The Iowa Environmental Council has been following the Minnesota nonprofits’ petition since it was filed, said the council’s staff attorney and interim executive director Michael Schmidt. He said while the council was glad to see the EPA take drinking water hazards seriously, it may not set a precedent that Iowa could be subject to.
“It's based on the facts that were in the petition that the Minnesota groups filed, and the facts will be different in other places. They may be similar but not identical,” he said. “In a different state with a different regional administrator and different facts, that might lead to a different conclusion.” He added the council is looking into similar actions as the Minnesota groups but couldn’t share more details.
For Minnesota, the EPA letter was a good first step in mitigating nitrate contamination in the area, Schilling said.
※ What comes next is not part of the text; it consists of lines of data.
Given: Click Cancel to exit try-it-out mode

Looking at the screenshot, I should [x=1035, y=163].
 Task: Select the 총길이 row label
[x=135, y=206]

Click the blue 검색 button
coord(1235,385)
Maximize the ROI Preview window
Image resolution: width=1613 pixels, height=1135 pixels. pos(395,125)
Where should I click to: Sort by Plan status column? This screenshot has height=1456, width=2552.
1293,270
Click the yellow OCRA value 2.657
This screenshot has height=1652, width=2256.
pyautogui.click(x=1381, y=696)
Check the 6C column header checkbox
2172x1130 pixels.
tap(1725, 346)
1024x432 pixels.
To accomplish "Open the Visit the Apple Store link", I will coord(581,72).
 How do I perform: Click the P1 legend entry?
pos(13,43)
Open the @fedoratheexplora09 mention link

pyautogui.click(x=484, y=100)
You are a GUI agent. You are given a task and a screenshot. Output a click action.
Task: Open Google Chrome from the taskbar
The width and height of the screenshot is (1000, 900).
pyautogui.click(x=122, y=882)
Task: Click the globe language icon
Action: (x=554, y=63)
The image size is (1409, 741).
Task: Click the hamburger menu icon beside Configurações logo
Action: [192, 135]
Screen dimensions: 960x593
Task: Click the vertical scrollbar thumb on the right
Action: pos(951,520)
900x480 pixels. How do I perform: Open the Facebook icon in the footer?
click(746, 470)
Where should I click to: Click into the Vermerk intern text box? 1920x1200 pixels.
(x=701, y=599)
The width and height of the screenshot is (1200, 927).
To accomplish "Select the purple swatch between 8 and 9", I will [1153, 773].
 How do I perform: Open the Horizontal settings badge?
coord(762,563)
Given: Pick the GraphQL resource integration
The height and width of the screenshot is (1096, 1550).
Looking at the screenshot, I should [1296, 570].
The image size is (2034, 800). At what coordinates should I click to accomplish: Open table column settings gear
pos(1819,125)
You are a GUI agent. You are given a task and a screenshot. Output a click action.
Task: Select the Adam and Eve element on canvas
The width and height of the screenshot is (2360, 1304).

But it marks just the start of remedying years of nutrient pollution.
“This has been a problem decades in the making, and it is going to take at minimum decades for the solution,” he said. “That nitrate is here to stay for quite some time.”
Brittney J. Miller is the Energy & Environment Reporter for The Gazette and a corps member with Report for America, a national service program that places journalists in local newsrooms to report on under-covered issues.